Long Chen selalu menyukai sifat tenang Paman Tree. Saat pertama kali bertemu, Long Chen bahkan mencoba membujuknya kembali ke akademi. Namun Paman Tree bertekad untuk menemukan orang-orangnya, jadi Long Chen hanya bisa menghormati keputusannya.

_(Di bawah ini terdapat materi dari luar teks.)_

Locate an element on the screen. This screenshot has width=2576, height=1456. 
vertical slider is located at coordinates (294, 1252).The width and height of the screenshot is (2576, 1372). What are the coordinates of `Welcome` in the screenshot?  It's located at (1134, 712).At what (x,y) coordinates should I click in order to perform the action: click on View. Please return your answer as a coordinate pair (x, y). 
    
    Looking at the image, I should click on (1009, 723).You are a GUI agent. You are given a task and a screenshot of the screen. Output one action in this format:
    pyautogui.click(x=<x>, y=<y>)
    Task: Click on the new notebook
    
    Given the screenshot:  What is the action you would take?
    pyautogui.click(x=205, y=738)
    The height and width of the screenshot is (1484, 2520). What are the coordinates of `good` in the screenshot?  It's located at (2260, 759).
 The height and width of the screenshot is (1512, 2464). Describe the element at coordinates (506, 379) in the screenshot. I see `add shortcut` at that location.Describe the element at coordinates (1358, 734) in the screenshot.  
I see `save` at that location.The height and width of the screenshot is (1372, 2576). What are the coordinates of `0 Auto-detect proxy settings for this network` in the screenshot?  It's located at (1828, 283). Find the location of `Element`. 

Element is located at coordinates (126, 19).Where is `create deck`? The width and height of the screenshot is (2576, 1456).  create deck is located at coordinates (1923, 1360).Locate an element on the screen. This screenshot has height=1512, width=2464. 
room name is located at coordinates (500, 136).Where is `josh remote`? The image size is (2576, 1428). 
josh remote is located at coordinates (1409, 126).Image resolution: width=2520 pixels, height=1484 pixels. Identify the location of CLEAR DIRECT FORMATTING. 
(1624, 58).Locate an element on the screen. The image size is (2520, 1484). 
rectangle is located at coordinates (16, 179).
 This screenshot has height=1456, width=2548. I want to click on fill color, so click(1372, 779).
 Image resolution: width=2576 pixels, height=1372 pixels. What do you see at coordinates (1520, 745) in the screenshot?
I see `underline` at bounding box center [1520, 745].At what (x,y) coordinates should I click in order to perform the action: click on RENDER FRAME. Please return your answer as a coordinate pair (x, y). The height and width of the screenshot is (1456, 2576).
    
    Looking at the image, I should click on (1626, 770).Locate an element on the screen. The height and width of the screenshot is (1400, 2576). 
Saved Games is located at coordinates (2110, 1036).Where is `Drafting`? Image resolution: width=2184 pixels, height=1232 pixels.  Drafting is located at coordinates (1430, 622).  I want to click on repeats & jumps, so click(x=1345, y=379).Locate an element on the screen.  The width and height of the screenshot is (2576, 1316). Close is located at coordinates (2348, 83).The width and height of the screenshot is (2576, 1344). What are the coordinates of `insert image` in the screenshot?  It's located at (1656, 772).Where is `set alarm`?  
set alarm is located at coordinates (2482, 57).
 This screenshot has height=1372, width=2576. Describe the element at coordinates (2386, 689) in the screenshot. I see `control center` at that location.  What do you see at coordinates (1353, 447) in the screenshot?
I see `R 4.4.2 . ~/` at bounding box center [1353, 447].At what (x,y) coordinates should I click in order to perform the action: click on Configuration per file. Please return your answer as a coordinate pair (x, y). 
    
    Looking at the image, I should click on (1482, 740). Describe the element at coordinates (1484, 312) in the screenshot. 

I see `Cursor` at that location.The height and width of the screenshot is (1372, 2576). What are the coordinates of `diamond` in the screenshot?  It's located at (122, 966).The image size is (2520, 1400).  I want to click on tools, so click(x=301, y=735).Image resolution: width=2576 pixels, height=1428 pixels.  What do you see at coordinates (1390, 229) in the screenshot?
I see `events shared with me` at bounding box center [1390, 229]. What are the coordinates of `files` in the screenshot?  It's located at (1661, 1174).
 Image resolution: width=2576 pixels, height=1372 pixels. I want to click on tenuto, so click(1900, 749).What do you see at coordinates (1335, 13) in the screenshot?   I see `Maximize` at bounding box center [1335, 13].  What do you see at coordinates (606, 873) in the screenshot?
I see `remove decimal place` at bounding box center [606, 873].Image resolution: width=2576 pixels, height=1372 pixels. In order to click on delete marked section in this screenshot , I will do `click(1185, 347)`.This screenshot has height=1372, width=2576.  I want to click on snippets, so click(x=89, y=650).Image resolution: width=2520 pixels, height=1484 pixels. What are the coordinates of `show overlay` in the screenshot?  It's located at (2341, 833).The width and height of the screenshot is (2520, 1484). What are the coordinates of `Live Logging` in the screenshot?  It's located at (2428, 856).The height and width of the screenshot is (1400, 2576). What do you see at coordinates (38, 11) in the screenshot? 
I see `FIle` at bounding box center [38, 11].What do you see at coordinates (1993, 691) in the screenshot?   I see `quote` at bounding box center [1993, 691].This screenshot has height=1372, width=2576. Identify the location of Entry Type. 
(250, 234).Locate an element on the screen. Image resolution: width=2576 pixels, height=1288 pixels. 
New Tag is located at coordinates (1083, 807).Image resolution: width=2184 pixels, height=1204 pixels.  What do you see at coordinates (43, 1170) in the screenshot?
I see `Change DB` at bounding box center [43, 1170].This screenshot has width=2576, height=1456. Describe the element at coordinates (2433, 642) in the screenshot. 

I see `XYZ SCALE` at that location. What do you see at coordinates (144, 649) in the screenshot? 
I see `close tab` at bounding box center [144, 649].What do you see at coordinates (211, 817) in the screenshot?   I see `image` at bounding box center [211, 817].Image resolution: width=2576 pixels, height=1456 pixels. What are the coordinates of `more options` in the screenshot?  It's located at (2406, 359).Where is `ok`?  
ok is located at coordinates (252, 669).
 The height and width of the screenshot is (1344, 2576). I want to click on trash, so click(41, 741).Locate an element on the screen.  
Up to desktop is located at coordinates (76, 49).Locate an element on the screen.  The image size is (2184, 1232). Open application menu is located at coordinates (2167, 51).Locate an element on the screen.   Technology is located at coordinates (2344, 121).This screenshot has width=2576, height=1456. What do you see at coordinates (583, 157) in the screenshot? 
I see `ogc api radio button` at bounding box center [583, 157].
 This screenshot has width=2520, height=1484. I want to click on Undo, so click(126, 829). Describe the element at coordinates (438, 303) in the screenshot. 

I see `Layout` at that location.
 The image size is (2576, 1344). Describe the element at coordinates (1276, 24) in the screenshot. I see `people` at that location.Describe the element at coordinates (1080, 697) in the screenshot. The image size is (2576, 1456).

Long Chen juga memiliki alasan sendiri mengapa ia menginginkannya di akademi. Lagipula, pemahaman orang tentang ras asing sebagian besar berasal dari cerita orang lain, yang biasanya bias dan dilebih-lebihkan.
Ia percaya bahwa jika para siswa akademi berinteraksi langsung dengan anggota ras lain, mereka akan mengembangkan pemahaman yang lebih mendalam tentang dunia. Ia ingin menunjukkan kepada mereka bahwa semua orang bisa hidup berdampingan.
Sebagai contoh, banyak ras membenci manusia, dan Long Chen ingin mereka tahu bahwa tidak semua manusia begitu dibenci.
Paman Tree terkekeh, “Tidak, mereka memperlakukan saya dengan baik. Masalahnya ada di sini…”
Dia menunjuk kepalanya dan mengetuknya.
Sebelum Long Chen sempat bertanya apa maksudnya, seorang murid perempuan muda dari ras Pohon Naga Abadi mendekat. Dia menatap Long Chen cukup lama sebelum tiba-tiba bertanya:
“Hei, manusia, aku ingin bertanya, apakah kamu laki-laki atau perempuan?”
Mata Long Chen berkedut. Pertanyaan macam apa itu?
Paman Tree menghela napas, menggelengkan kepalanya tanpa daya. “Lihat kan maksudku?”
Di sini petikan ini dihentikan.